## What to do
Every line of the data below that holds the string "Given" needs to be reported.

## Input for this task
§

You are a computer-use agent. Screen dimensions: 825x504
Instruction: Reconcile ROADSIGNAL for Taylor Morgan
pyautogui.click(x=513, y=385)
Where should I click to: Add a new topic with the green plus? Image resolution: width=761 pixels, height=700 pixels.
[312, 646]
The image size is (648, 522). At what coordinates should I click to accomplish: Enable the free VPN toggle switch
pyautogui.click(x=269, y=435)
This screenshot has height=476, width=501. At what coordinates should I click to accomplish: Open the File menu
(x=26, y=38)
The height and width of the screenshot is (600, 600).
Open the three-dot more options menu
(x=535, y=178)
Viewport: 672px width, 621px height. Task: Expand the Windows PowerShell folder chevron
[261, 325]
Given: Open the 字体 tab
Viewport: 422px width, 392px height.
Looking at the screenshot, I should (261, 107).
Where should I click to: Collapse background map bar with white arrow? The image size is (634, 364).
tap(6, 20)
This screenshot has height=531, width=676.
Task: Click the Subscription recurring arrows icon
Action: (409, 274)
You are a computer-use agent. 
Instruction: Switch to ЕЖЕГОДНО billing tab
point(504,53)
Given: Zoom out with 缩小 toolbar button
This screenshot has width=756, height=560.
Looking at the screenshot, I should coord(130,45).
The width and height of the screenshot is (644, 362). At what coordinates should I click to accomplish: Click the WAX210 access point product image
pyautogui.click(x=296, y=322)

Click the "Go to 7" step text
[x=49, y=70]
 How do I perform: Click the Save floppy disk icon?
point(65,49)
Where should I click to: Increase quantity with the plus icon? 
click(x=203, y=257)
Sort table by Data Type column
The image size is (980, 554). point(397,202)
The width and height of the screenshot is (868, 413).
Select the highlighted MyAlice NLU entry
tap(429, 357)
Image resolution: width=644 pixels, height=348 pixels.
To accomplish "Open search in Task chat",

§

## Solution to this task
Given: Open the 字体 tab
Given: Zoom out with 缩小 toolbar button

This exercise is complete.